In uitleveringszaken naar de VS, waar de rechter ook nog maar marginaal mag toetsen, blijkt al wat de gevolgen daarvan zijn. Die kunnen nu ook doorgang vinden wanneer het bewijs tegen de verdachten bij elkaar is gesprokkeld met behulp van in Nederland streng verboden opsporingsmethoden als anonieme kroongetuigen, uitlokking, of criminele burgerinfiltranten.

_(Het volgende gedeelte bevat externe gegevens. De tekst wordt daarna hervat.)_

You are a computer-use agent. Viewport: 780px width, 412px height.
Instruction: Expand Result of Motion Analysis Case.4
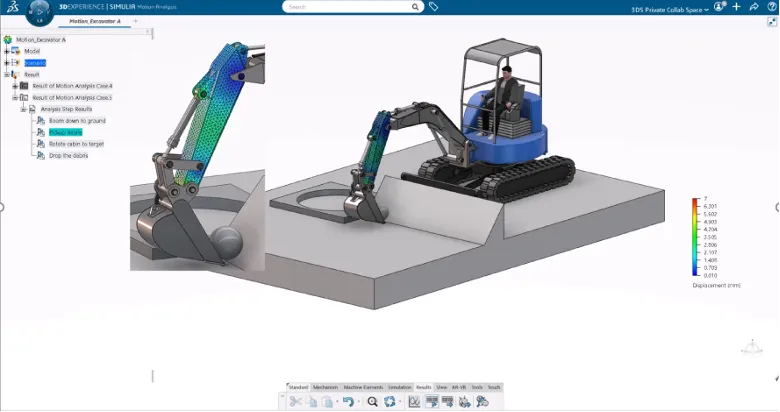point(14,86)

De Europese eenwording op het gebied van Justitie gaat razendsnel. Het is niet zo dat allerlei wetten en regels overal precies hetzelfde worden, maar de Europese lidstaten gaan steeds meer zonder morren elkaars justitiële methoden accepteren en vertrouwen, en willen die niet langer blijven toetsen aan de eigen wet- en regelgeving. De voorstanders van een keiharde bestrijding van criminaliteit en politiek activisme hebben in de EU de wind stevig in de zeilen. Sinds de aanslagen van 11 september is veel mogelijk. Nederland neemt daarbij een dubbele houding in. Men probeert het eigen justitiële klimaat enigszins ongeschonden te laten, maar werkt wel volop mee aan de justitiële methoden van andere EU-lidstaten die men in eigen huis niet wenst toe te passen.